Since 1900, America has suffered about 170 public mass murders. Some are now code words for national tragedy: Columbine, Texas Tower, Luby’s, Virginia Tech, Aurora, Sandy Hook. The death toll has been less than 1,000 people, accounting for less than one-tenth of 1 percent of all murder in America in the same period. Statistically, we have much bigger problems.
Yet mass murder grabs us by the throat every time. It’s partly because it often happens in familiar, “safe” places … a McDonald’s restaurant, a church, a shopping mall, government offices, schools, festivals. And its victims are almost always innocents who, like us on any ordinary day in any ordinary place, were not expecting to die. We can easily imagine being in their place.
Plus, we’re always flummoxed by the enigma of mass murder. Too often, nobody’s left to explain why it happened. And in those rare times when we’ve gotten answers, they are historically confusing, irrational, and disappointing. We spend a lot of energy trying to explain the unexplainable.

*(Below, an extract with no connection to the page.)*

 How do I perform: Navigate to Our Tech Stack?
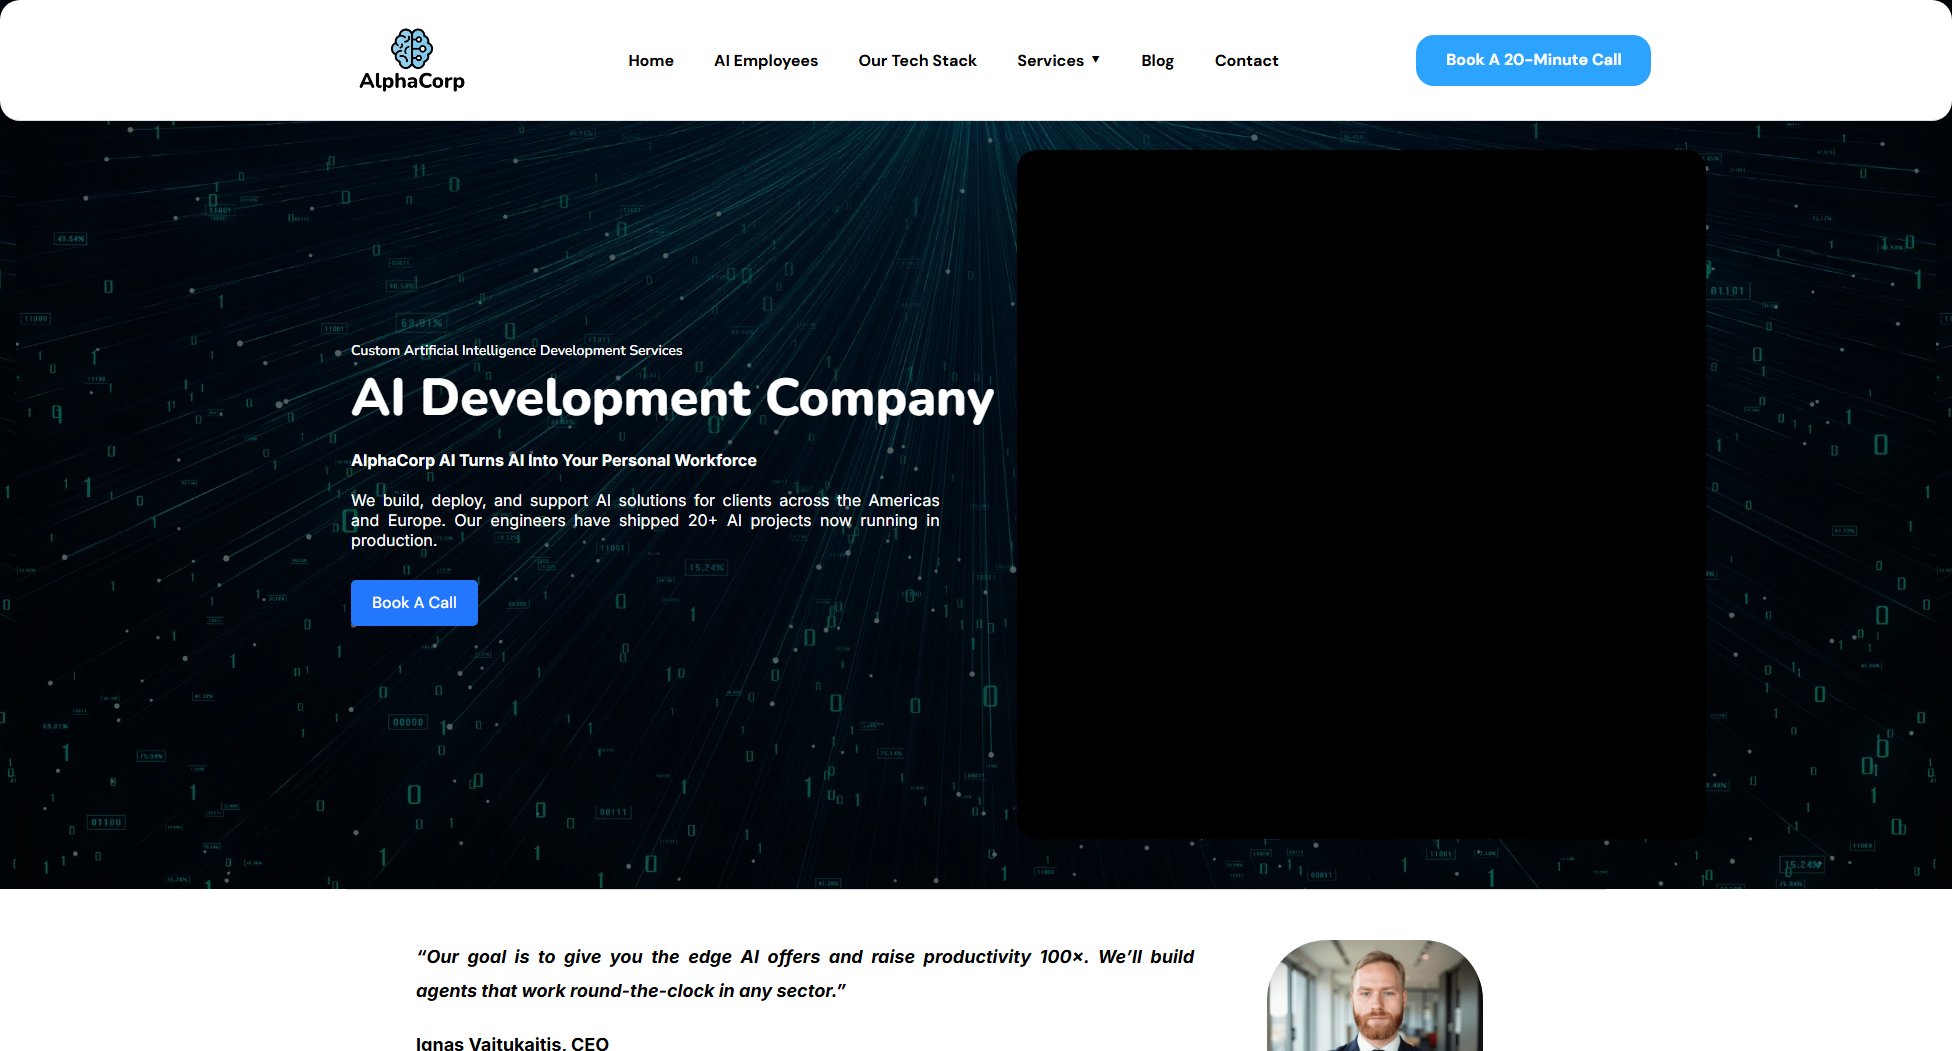[917, 61]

Mass murderers tend to be angry young men who are retaliating against personal rejections, failures, slights both real and imagined, and a perceived loss of independence. But young or old, they are usually loners but not necessarily unsociable. Most are disturbed, but not necessarily psychotic. Their crime is usually triggered by a major loss or disappointment, such as a break-up or job loss.
The revenge-oriented mass killer is trying to get even with specific people, particular categories or groups of individuals, or society at large. He is trying to regain some measure of control over a life he sees spiraling out of control.
So we know plenty about mass murderers … but we have not yet developed any science that can foil a murderous rampage that leaves no trace until too late. Sadly, most mass murderers — right up until they kill — do nothing that would cause a reasonable society to identify and restrain them.
The default “fix” has always been gun control. Ignoring that seven of the 10 deadliest mass murders in American history were not committed with guns, this isn’t as much a rational debate as an uncivil war. The trenches are dug deep and the battle lines shift by inches, not miles.
These killers didn’t just wake up one morning and decide to slaughter innocent people. Their anger morphed into hatred over weeks, months, maybe years. Their evil intentions had taken root long before they picked up a gun.
And taking away guns won’t remove the root causes of mass murder, merely limit one of the killers’ tools, which have also included fertilizer bombs, knives, fire, poison, water, cars, boats, crossbows, and woodworking tools. A determined killer might be slowed down, but not stopped by more gun laws, but even if guns were outlawed completely, determined killers have always found ways to kill.
More/better/cheaper/quicker mental health care? Certainly. But very few of America’s most prolific mass murderers – or the people around them — believed they had mental-health issues. Few would have voluntarily sought help, and the mere suggestion that they were crazy would have exacerbated their feelings of rejection, failure, and loss of control.
Fortifying schools? That might have stalled Adam Lanza, but most school massacres have been done by students who were already inside, not monsters from the outside.
A crappy economy, desensitization to violence in the media, and deteriorating civility are also contributing factors. “Fixing” those things poses more daunting challenges than mass murder.
Another unique obstacle is our collective social ADD. When the next massacre happens, we’ll be shocked. In time—maybe a week or two—we’ll be distracted. Soon enough, we’ll forget altogether. Time erodes feeling and creates indifference. Americans are condemned to be shocked, to grow complacent, then to forget … then to be shocked all over again. It keeps us from the long, arduous work of solving a complex problem.
Is it not fascinating that one of America’s deadliest public rampages—a madman’s 1927 school bombing in Bath, Michigan, that killed 45 people, mostly children—is all but forgotten in the Twenty-first century?
Yes, we owe it to the innocent dead to seek answers. We should devote ourselves to saving as many lives as possible while protecting the constitutional rights of law-abiding people. It’s a delicate balance that won’t lend itself to 144-character Tweets or glib Facebook memes.
But no matter what “fixes” we introduce, we should not fool ourselves that we have ended mass murder.